## EXERCISE
Starting at the line that contains "Netflix account dropdown" and ending at the line that contains "Action: (480, 64)", write out those lines of the data below again, requests included. Multiply every coordinate in the answers by 1.05, round to whole numbers with halves going up, and leave all other numbers unchanged.
%%
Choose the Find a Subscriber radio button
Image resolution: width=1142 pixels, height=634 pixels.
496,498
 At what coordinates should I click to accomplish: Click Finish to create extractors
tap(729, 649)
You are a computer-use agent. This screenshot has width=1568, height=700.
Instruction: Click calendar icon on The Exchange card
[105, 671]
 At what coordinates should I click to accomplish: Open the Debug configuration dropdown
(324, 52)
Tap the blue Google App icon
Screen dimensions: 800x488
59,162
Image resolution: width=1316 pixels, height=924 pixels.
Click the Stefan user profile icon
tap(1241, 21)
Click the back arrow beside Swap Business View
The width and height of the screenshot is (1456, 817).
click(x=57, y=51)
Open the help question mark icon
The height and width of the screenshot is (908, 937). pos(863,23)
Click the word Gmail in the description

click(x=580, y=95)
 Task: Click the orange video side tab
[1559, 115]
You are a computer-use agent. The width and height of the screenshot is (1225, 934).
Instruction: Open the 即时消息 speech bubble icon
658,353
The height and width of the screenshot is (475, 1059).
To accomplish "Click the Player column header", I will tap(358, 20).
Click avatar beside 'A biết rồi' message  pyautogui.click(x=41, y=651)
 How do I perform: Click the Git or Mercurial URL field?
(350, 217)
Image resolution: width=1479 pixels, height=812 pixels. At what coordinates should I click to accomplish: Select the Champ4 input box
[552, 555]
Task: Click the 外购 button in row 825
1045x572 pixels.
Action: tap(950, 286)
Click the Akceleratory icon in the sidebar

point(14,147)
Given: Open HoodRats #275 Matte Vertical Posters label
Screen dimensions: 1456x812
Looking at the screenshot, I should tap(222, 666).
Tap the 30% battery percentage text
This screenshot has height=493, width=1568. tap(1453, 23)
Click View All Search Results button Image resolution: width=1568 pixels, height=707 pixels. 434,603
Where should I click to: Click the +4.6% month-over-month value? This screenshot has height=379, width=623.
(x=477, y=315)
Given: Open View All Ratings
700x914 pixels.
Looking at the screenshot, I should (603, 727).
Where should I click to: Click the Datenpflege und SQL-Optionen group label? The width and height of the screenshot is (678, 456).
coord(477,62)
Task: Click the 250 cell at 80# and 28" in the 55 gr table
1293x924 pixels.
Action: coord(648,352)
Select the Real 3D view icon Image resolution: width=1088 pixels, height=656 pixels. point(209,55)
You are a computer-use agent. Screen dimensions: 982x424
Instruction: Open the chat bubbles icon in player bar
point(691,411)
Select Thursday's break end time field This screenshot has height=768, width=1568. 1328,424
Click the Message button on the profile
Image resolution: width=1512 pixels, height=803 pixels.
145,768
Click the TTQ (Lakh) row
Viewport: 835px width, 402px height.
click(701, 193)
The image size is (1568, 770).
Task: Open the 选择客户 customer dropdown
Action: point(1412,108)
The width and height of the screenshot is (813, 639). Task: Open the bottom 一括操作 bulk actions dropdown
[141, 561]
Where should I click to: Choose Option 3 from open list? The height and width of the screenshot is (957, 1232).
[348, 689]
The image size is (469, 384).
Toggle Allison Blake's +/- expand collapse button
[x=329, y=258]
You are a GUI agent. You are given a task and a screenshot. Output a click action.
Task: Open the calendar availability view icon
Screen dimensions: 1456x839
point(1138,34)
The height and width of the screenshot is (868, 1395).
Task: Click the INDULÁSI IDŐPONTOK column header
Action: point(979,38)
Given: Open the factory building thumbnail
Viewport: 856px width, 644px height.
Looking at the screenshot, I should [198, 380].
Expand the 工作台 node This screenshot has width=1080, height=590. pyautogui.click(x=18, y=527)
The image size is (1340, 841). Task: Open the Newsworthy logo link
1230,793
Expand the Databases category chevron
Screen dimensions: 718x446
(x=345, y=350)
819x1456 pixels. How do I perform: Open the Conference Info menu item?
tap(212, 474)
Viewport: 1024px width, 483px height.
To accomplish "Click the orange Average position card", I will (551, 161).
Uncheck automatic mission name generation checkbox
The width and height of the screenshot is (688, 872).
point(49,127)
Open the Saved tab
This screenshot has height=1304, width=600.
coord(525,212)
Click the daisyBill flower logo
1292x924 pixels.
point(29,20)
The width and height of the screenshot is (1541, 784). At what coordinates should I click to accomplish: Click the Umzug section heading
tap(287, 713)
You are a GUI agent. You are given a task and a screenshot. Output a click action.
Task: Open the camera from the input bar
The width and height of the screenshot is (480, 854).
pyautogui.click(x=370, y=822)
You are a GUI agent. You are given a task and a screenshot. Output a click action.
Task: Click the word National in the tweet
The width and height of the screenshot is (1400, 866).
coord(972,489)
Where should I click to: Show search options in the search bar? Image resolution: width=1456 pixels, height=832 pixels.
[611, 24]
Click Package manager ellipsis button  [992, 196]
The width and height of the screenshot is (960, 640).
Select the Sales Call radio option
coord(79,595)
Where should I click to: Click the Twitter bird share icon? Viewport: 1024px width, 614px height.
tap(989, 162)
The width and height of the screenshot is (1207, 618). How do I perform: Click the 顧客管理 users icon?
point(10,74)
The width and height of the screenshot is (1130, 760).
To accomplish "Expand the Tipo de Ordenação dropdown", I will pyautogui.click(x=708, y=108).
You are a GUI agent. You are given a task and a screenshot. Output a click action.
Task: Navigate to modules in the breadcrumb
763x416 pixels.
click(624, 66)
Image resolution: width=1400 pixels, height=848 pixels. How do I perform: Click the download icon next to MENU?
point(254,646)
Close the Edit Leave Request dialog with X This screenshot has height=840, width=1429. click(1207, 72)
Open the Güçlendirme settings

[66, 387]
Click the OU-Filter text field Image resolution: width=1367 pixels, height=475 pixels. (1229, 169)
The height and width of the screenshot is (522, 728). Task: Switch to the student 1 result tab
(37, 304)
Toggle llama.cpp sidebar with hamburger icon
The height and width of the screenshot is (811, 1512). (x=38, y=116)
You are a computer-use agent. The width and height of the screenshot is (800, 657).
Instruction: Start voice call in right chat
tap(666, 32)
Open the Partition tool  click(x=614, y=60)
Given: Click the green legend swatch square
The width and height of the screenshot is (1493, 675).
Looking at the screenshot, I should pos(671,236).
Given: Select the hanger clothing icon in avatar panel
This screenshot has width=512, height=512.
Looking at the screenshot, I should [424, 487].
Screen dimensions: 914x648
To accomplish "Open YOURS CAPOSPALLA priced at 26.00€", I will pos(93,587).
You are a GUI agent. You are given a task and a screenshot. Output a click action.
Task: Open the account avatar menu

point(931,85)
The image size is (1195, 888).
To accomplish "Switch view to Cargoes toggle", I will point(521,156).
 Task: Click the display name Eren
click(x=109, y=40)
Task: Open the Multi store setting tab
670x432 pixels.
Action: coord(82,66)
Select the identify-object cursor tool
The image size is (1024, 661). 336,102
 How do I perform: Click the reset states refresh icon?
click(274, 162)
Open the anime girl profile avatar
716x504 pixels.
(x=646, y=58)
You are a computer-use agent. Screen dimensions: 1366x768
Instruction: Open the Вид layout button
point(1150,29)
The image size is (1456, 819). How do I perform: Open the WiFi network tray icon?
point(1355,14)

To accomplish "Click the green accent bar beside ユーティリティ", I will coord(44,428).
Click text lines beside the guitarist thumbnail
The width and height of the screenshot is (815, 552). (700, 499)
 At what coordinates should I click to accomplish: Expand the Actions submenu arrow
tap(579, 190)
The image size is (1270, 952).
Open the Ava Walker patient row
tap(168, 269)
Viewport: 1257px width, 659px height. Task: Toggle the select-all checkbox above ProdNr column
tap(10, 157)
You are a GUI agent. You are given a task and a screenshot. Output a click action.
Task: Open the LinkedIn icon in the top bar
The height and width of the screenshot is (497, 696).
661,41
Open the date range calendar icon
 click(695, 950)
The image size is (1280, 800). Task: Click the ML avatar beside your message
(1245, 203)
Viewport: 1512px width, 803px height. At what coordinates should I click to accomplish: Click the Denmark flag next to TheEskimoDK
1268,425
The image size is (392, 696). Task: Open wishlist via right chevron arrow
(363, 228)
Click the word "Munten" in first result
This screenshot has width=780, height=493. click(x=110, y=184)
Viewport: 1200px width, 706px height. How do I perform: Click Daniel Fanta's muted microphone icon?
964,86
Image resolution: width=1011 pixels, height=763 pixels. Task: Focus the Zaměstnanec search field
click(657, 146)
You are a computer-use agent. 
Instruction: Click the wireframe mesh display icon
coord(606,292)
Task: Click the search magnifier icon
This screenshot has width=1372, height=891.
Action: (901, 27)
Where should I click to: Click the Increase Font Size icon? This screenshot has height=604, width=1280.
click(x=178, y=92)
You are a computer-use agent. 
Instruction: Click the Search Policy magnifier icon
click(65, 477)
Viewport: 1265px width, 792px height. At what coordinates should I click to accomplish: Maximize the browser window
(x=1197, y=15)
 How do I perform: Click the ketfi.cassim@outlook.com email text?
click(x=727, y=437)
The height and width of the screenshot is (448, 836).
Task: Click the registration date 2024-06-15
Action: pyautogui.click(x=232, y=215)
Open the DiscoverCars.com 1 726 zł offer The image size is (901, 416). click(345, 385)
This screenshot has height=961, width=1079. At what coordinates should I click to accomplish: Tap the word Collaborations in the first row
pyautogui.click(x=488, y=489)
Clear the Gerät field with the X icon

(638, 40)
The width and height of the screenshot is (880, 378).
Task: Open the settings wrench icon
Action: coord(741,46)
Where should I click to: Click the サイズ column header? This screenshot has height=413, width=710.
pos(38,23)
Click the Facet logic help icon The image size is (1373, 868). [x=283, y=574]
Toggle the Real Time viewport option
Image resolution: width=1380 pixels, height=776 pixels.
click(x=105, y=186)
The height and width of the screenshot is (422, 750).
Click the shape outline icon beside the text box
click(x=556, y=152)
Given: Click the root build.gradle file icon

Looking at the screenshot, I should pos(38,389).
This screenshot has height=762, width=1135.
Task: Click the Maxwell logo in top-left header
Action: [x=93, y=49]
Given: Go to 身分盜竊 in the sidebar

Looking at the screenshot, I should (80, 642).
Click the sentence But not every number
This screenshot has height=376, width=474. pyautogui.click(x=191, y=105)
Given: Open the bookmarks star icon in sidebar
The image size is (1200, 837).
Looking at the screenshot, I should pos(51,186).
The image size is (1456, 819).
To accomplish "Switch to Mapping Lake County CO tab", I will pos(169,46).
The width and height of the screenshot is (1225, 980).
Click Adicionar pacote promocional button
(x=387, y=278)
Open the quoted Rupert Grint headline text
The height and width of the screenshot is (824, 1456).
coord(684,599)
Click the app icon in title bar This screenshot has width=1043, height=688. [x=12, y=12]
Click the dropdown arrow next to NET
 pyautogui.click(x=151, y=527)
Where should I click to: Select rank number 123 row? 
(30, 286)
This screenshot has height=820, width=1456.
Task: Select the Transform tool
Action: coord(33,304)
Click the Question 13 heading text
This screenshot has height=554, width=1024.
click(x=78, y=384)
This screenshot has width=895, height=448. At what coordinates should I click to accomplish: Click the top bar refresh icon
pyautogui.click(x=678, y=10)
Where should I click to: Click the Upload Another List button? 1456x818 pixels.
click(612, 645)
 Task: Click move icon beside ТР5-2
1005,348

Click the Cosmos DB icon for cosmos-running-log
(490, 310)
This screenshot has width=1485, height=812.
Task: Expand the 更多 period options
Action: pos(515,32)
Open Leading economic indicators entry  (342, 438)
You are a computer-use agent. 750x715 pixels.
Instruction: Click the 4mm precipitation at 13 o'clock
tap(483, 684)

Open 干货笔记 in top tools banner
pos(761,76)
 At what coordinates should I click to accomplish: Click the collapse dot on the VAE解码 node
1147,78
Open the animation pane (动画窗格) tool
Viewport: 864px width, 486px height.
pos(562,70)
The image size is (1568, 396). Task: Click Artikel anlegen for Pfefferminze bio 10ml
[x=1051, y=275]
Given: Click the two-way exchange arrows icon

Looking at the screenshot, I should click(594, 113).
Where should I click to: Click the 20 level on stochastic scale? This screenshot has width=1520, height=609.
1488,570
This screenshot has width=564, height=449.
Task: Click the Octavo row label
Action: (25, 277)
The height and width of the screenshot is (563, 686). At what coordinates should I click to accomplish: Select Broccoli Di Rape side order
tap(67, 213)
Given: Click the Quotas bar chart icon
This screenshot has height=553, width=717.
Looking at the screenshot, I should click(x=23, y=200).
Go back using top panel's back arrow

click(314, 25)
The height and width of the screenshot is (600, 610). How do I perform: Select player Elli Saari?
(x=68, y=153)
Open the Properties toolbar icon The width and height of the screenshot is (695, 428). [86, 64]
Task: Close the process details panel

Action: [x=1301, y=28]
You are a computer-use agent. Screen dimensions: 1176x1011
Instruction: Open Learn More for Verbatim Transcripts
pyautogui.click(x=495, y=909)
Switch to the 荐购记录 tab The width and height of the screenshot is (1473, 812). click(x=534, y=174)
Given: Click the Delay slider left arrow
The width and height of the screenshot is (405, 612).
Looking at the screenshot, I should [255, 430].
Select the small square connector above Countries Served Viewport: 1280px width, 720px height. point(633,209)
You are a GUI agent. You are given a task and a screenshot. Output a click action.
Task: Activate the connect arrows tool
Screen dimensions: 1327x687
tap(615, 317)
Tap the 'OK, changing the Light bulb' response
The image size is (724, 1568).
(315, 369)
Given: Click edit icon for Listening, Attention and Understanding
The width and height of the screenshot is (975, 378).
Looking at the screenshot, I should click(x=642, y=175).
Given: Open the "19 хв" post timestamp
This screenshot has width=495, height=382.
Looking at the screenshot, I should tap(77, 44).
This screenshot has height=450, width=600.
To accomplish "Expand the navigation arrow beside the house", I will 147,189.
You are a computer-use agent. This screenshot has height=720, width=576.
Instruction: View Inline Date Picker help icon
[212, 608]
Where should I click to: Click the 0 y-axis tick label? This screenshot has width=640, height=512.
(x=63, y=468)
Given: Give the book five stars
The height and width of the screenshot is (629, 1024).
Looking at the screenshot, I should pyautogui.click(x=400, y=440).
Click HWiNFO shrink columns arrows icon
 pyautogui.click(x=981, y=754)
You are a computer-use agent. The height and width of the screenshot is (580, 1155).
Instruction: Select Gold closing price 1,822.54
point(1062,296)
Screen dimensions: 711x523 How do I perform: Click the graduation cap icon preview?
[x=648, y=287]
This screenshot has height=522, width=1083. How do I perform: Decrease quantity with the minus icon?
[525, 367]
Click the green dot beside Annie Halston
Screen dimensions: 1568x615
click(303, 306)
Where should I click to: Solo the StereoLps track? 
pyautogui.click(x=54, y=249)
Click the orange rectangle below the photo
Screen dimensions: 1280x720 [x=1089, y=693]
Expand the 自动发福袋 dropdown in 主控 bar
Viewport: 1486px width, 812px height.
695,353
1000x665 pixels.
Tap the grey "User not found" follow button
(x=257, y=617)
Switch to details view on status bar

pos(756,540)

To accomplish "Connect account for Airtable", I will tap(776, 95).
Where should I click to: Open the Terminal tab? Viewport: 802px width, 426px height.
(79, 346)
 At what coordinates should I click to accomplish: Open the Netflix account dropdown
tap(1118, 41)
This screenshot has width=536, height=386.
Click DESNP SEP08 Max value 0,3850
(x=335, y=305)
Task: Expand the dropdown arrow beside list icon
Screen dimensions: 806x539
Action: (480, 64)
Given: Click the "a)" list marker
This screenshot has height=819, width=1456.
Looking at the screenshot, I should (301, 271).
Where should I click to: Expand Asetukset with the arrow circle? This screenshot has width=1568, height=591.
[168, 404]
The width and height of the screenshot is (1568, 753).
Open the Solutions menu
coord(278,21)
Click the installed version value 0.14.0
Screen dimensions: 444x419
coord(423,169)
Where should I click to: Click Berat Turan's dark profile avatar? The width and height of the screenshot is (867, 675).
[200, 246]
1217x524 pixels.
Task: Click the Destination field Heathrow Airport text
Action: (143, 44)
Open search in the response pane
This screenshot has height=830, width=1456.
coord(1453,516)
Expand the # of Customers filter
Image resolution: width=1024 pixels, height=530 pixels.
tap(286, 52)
%%
## CORRECT OUTPUT
 At what coordinates should I click to accomplish: Open the Netflix account dropdown
tap(1174, 43)
This screenshot has width=536, height=386.
Click DESNP SEP08 Max value 0,3850
(x=352, y=320)
Task: Expand the dropdown arrow beside list icon
Screen dimensions: 806x539
Action: (504, 67)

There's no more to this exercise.